The source of the students’ fears, is of course not simply the candidates’ words, but the way that they are reported, repurposed and remixed in various media sources. We discussed how knowledge is created and disseminated today, and how we all need to be equipped to access and analyze information. The importance of access and analysis, two of the principles of the AACRA approach (https://www.slideshare.net/reneehobbs/digital-media-literacy-learning- process) can’t be underestimated in the school context. For this reason our project is focusing on where we find knowledge, what kind of knowledge it is, and what we can do with it, all questions vital to the development of media savvy citizens and the production of high quality Senior Projects (https://nmtcs.weebly.com/senior-project.html). Building on this week, in our next session we will be working on planning the projects and lessons in order to develop key skills.
Week 1
February 16, 2016: CMIL and NMCTS Meeting One
Last year CMIL started its partnership with the New Media Technology Charter School in Philadelphia. NMTCS is committed to technology, culture and project-based learning, and seeks to give its graduates cutting-edge communication technology skills. They recognize that media literacy is a big part of being able to use, and critically engage with, any communication technology, so we are partnering with them to work to develop innovative curricula.
David Cooper Moore’s research into how media literacy is currently practiced, and might be strengthened, formed the first part of the project. We are now in the second phase of our work and Hugh Kesson is working with teachers to develop media literacy focused research projects for students in grades 9 and 11.

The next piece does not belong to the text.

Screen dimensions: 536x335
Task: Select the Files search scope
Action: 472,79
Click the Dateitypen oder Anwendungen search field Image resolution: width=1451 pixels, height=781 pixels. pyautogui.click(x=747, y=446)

In our first meetings we are unpicking some of our own relationships with media, and getting a more nuanced idea of the different ways we negotiate an information and communication dense society. This will mean that we become more sensitive to the cultures young people live in and create, and better able to equip them for the challenges they face. We have already come across some substantial issues; is there a gap in the way that different generations view the importance of privacy? Are teachers’ definition of private information wholly different from their students’? We hope that by thinking through questions like these we will develop a curriculum that connects with students and sets up some deep thinking about 21st century literacy.